Material supplied –
* * * * *

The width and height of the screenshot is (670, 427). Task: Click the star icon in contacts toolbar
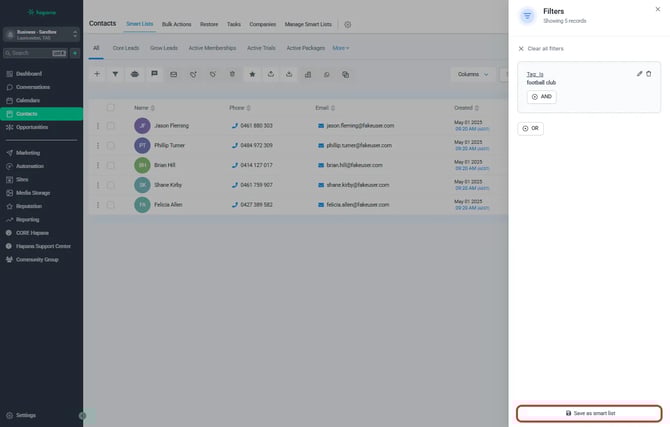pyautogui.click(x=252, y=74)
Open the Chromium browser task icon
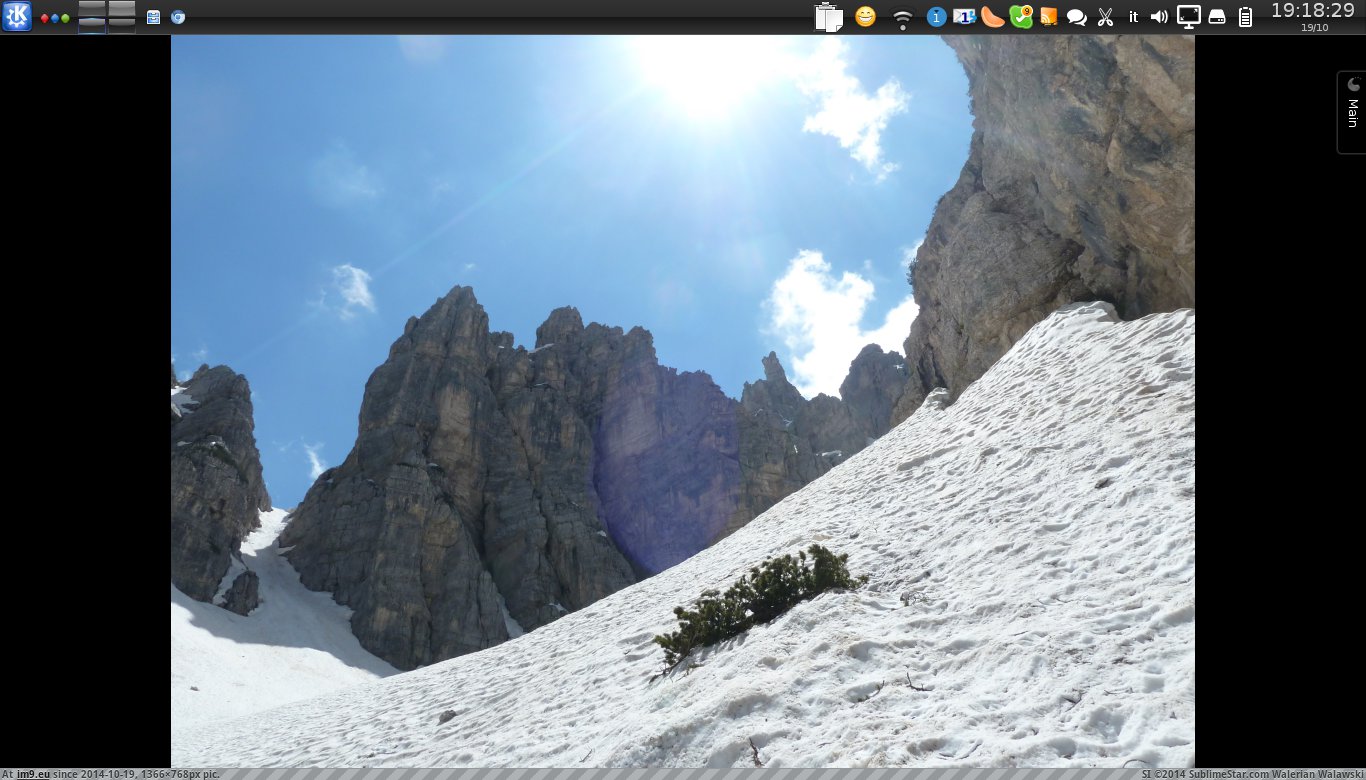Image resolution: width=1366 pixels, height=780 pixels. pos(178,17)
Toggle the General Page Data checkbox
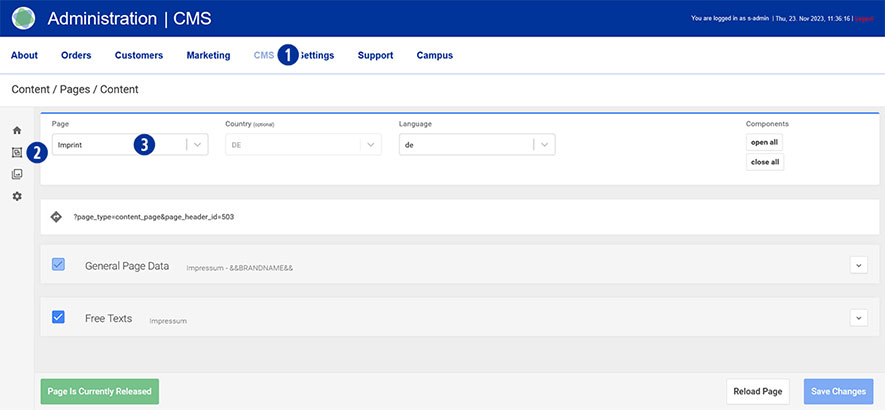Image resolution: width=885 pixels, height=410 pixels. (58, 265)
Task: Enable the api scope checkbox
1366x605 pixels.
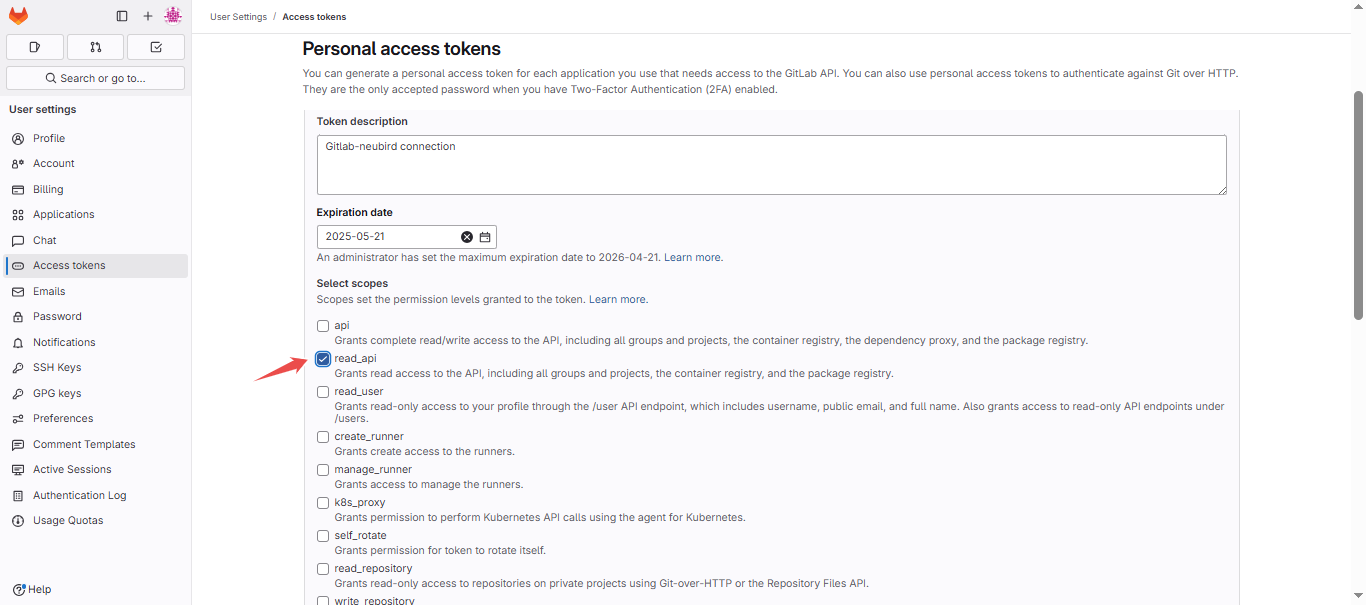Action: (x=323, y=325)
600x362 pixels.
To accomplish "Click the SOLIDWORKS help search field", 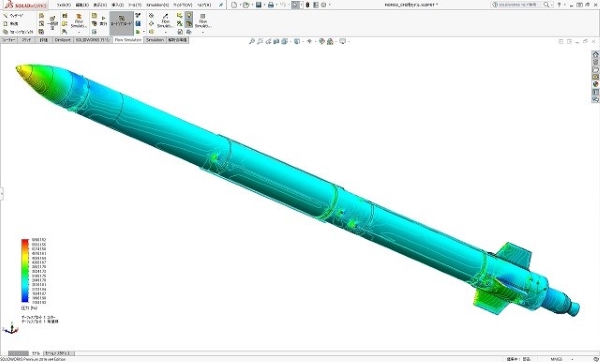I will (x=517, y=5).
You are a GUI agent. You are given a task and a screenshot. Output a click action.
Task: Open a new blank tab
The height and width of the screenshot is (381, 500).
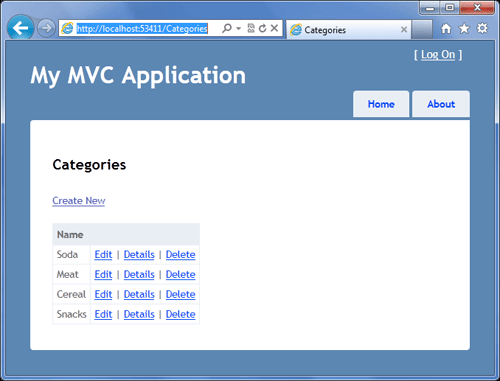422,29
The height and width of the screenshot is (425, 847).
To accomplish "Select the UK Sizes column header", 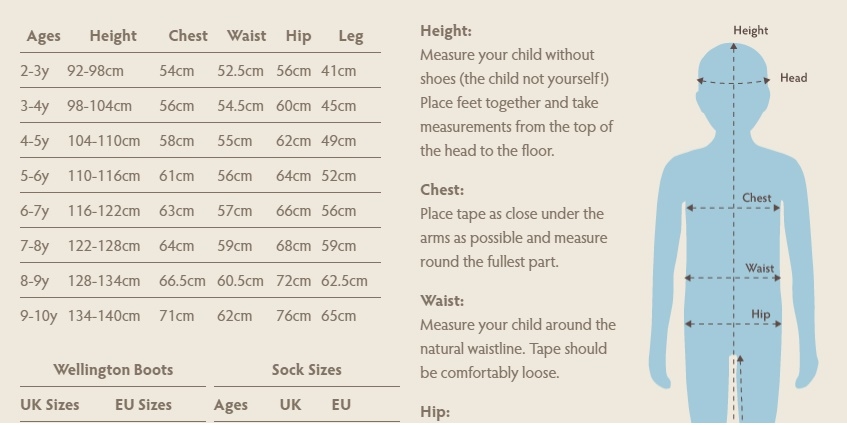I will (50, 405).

* * * * *

Your instructions –
Which lines of the records above contain the string "icon"? Copy each of them out in full, matching case exactly so that uppercase and lowercase letters count as different.

Solution to this exercise –
The width and height of the screenshot is (670, 427). Task: Click the star icon in contacts toolbar
Open the Chromium browser task icon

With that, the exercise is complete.